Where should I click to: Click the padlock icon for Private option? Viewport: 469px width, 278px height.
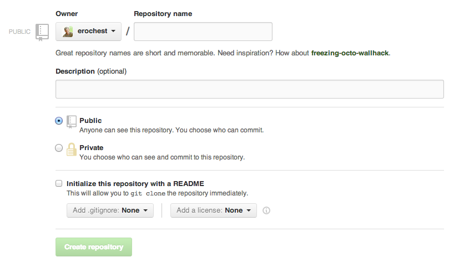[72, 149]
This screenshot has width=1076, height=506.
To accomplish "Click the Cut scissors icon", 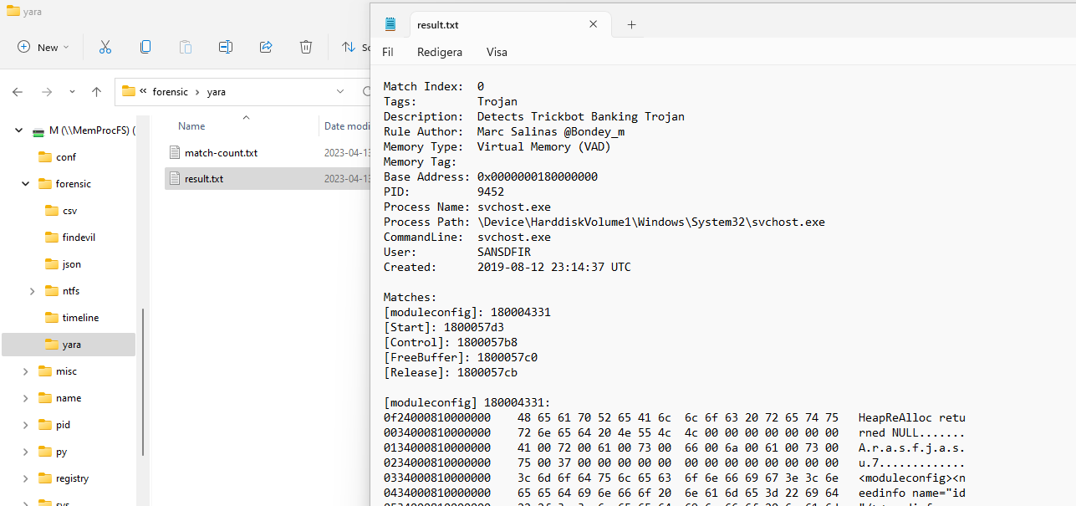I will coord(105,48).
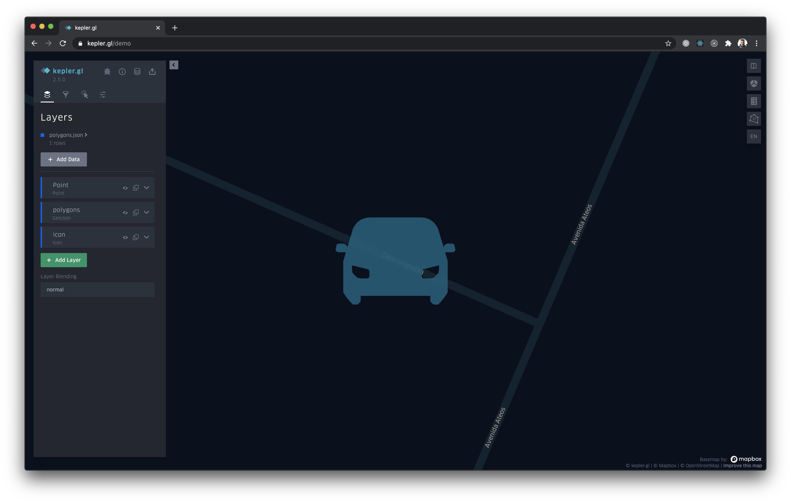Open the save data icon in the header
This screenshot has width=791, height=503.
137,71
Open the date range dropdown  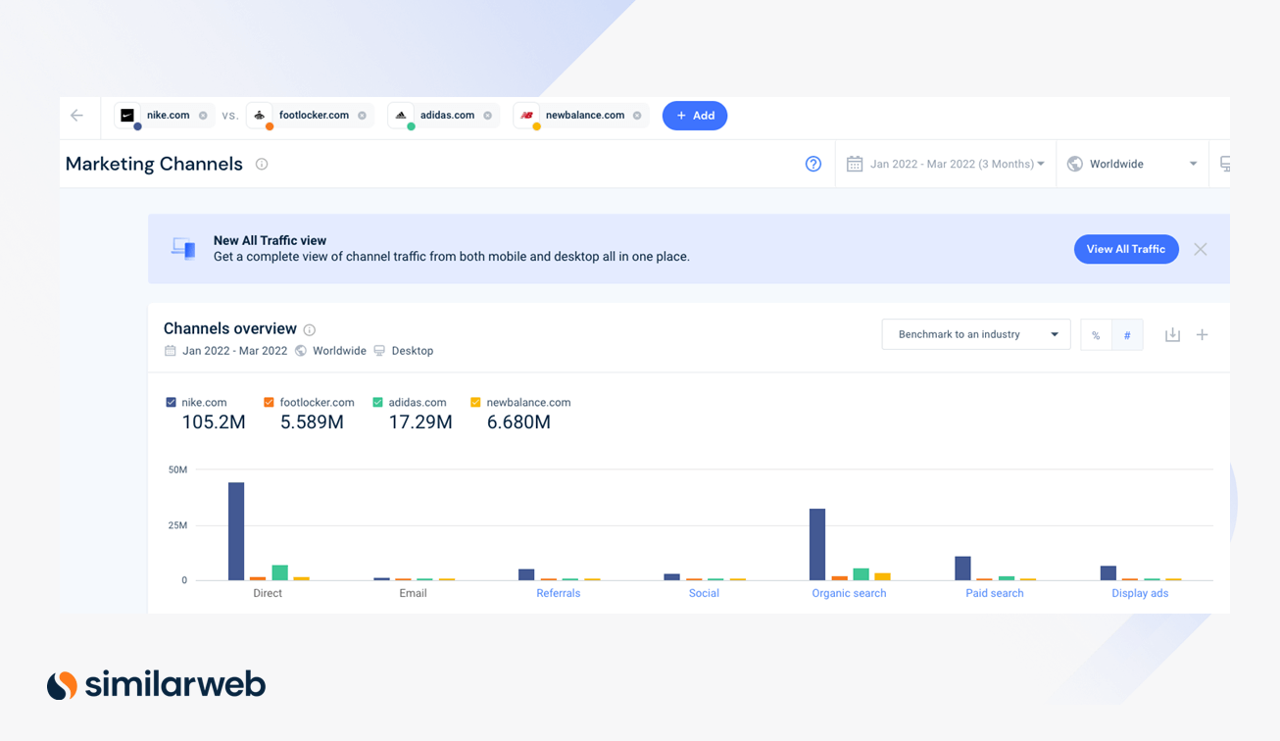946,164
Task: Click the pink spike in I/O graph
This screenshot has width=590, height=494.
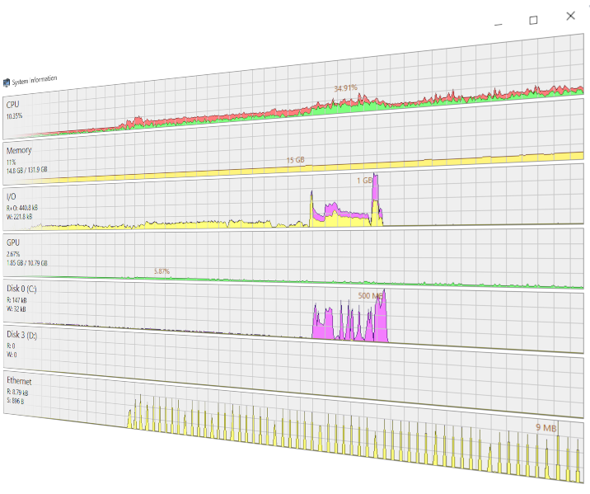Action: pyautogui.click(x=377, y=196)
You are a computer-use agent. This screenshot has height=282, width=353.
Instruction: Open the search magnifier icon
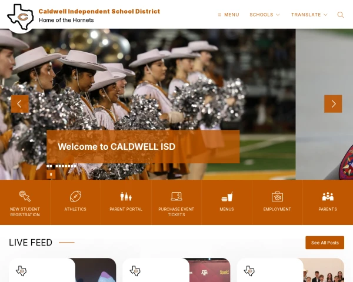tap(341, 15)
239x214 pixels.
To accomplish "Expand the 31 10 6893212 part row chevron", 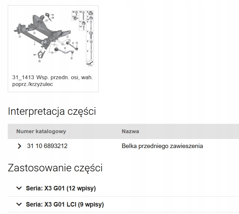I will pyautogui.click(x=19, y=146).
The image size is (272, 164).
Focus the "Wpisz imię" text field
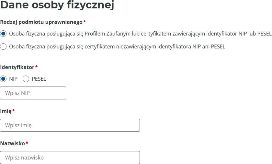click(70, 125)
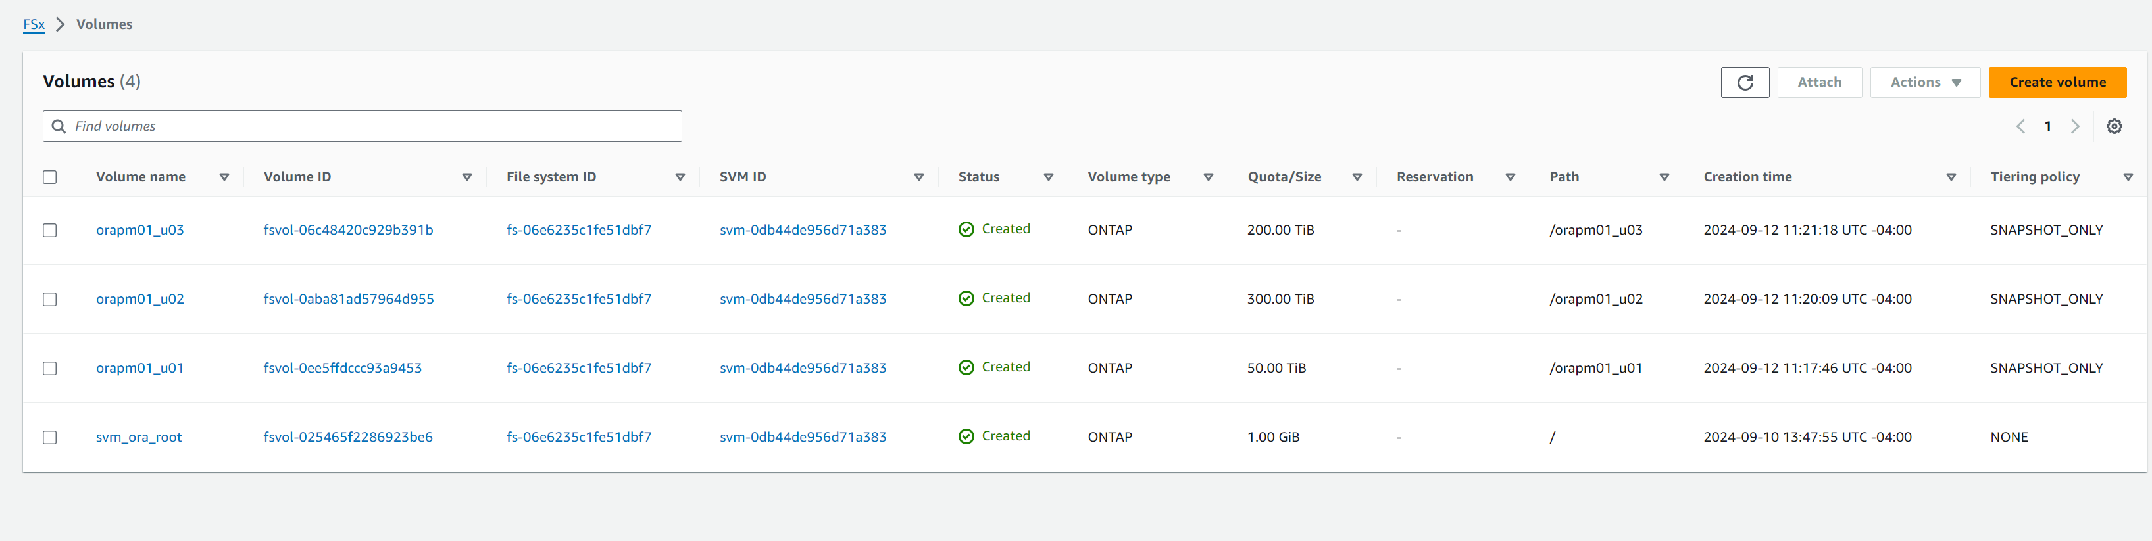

> Short exercise
Please pick out and copy every line of the entries above that contains the string "This". Case counts.

> Written reply
This screenshot has width=1076, height=506.
This screenshot has width=791, height=503.
This screenshot has width=590, height=494.
You are a computer-use agent. This screenshot has height=282, width=353.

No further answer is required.